- [Source data]
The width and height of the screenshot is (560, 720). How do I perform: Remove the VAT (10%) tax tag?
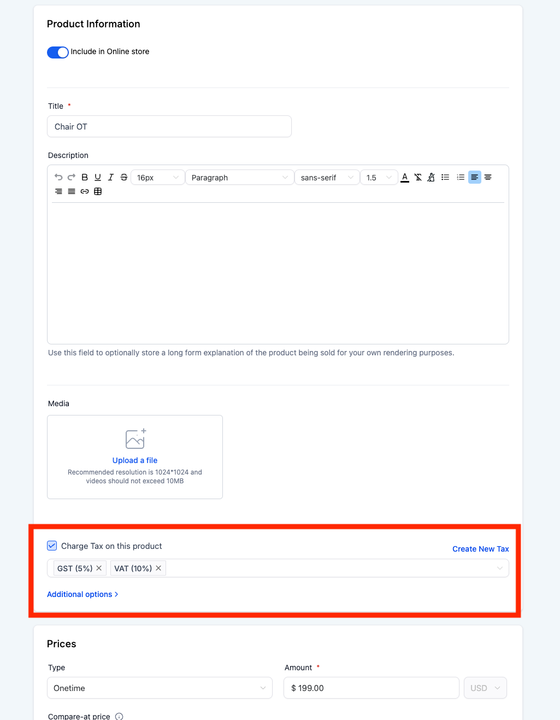click(158, 568)
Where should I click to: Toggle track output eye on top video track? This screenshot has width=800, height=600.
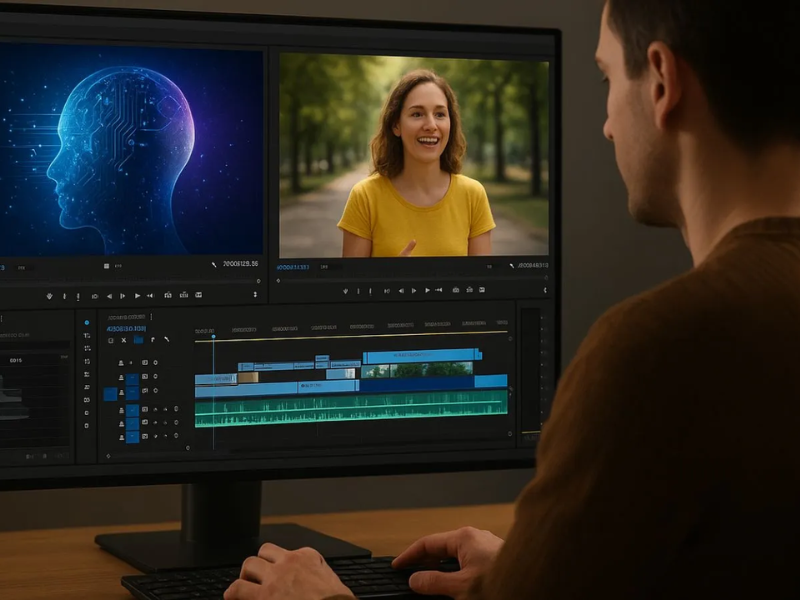(144, 363)
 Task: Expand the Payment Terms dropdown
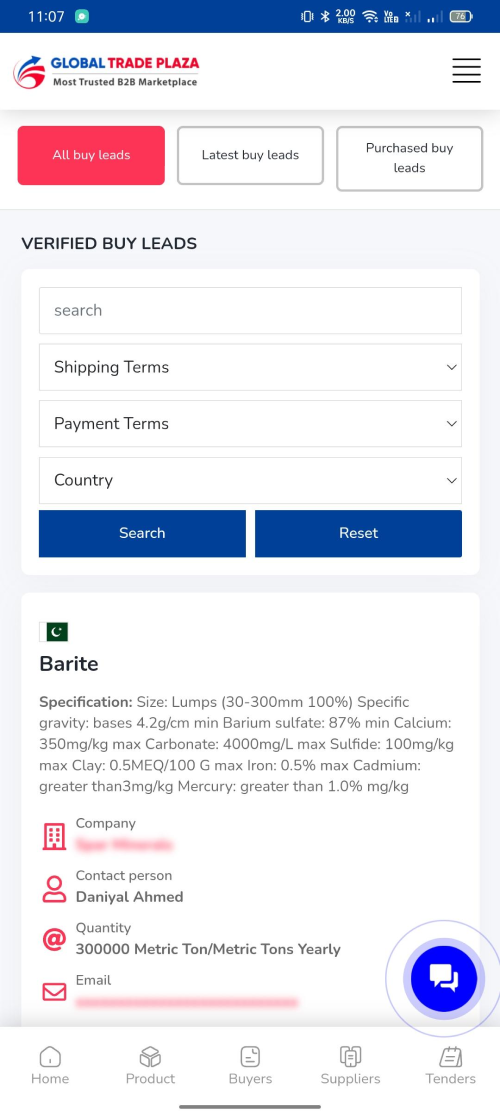pos(250,424)
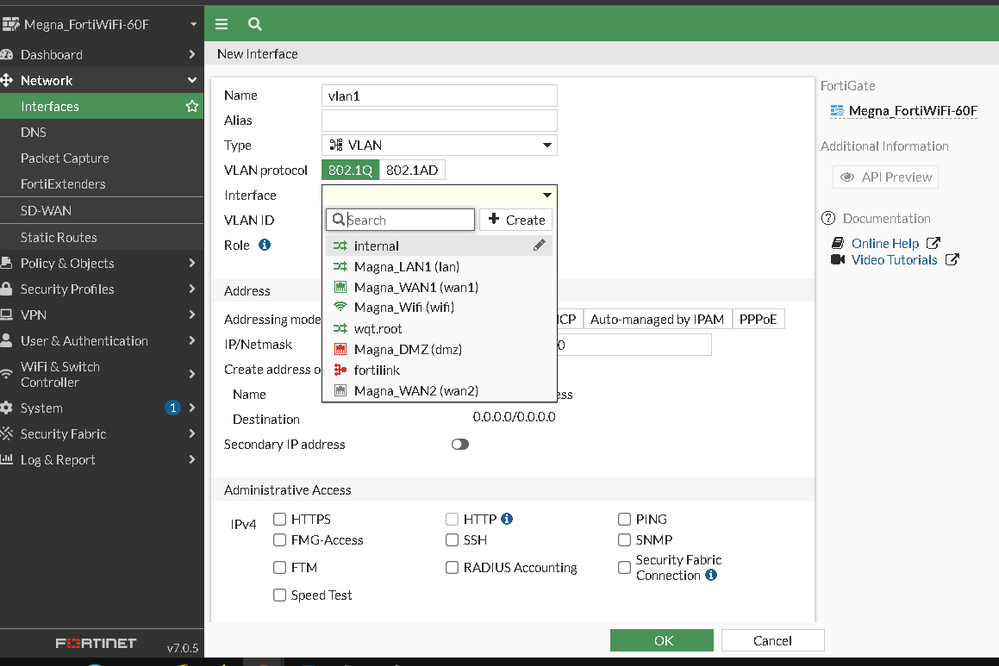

- [Work to be completed] Only the lines from the one containing "Where should I" through the final line of the data should be given again, exactly and without pictures.

- [Answer below]
Where should I click to: Toggle track output eye on top video track? This screenshot has width=800, height=600.
(144, 363)
 Task: Expand the Payment Terms dropdown
pos(250,424)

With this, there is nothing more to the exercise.